Sawblade just below the grass in a paddock in Kentucky
Simply put – protecting their horses. While the search is obviously for historic items such as coins, buttons, etc, of frequent interest to horse farm owners is the “incidental” removal of sharp objects which represent an infection danger to horses or livestock. It’s normal that I will remove near-surface nails, saw blades, spikes and other bizarre shards.
Buckets full of risk, hauled away for free.
While a metal detectorist may not extract all of the dangerous items, they will cut the risks down significantly. I agree with property owners that any near-surface iron objects will be removed in my “trash” bag, and I will happily show them this material when done hunting.
Property for sale? They’ll love the fact you cleaned the metal out.
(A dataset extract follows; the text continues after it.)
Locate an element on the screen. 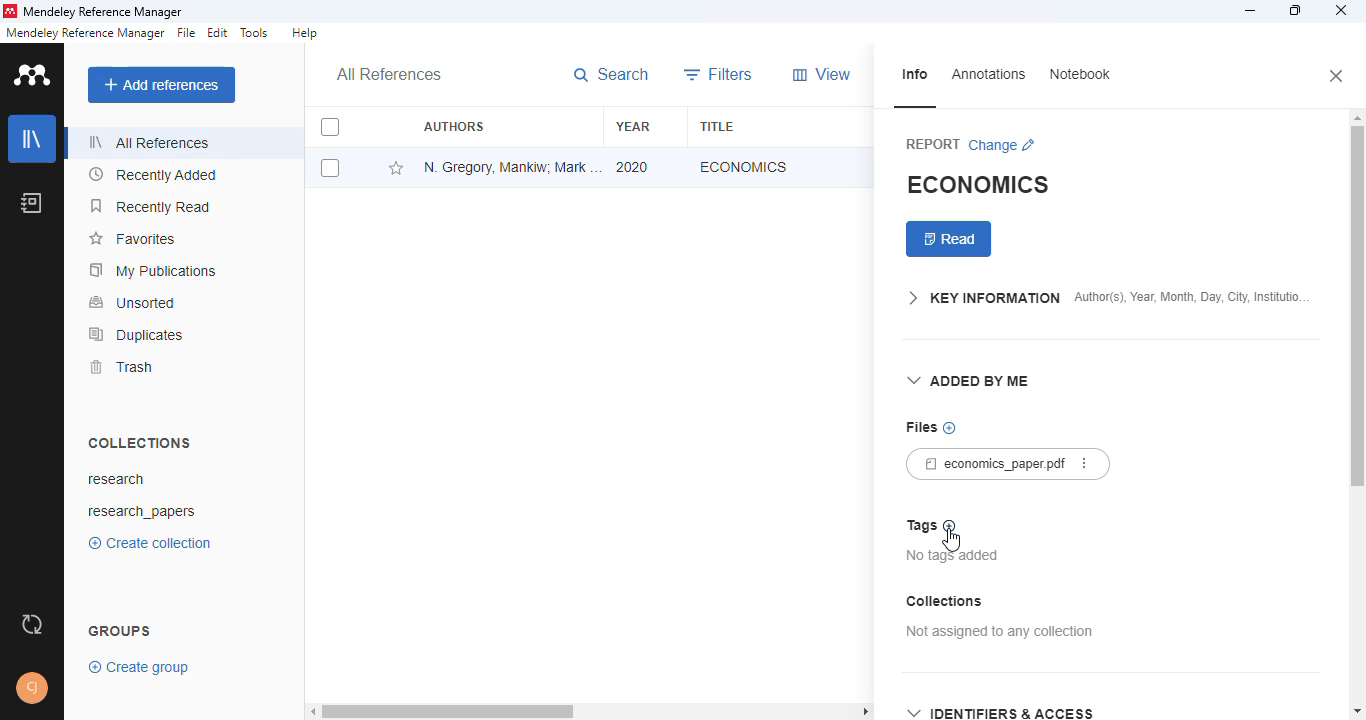 This screenshot has width=1366, height=720. mendeley reference manager is located at coordinates (85, 32).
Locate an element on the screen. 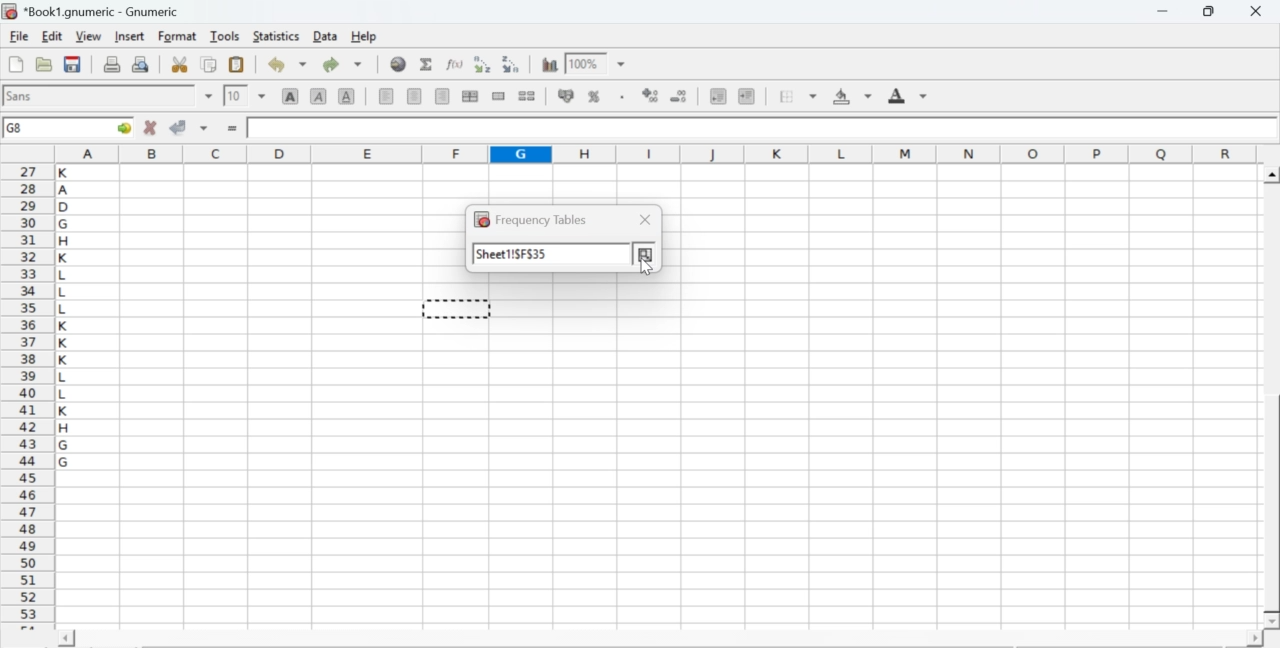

A nail scan can be a strong advantage when the potential buyer is looking to buy the land where a house or cabin once stood. They know from experience that these sites are full of dangers for the horse, even up to 20-30′ from the structure’s former spot. Telling them you had an expert metal detectorist come and remove the offensive metal can be a real confidence builder.
Insured, farm-aware and careful.
I am insured, farm-aware and careful. I carry an umbrella insurance policy that follows me when I hunt. I also wear thick boots, gloves and remain aware of my surroundings. I’m extremely careful around livestock and grew up around horses. Most horse owners move their horses while I’m searching, but it’s not required if the horses are not terribly curious.
No holes left on property, so no ankles will pay the price.All holes are filled in to avoid injury to people or animals that might step in them and break an ankle. Manicured lawns are put back in perfect condition with special recovery techniques.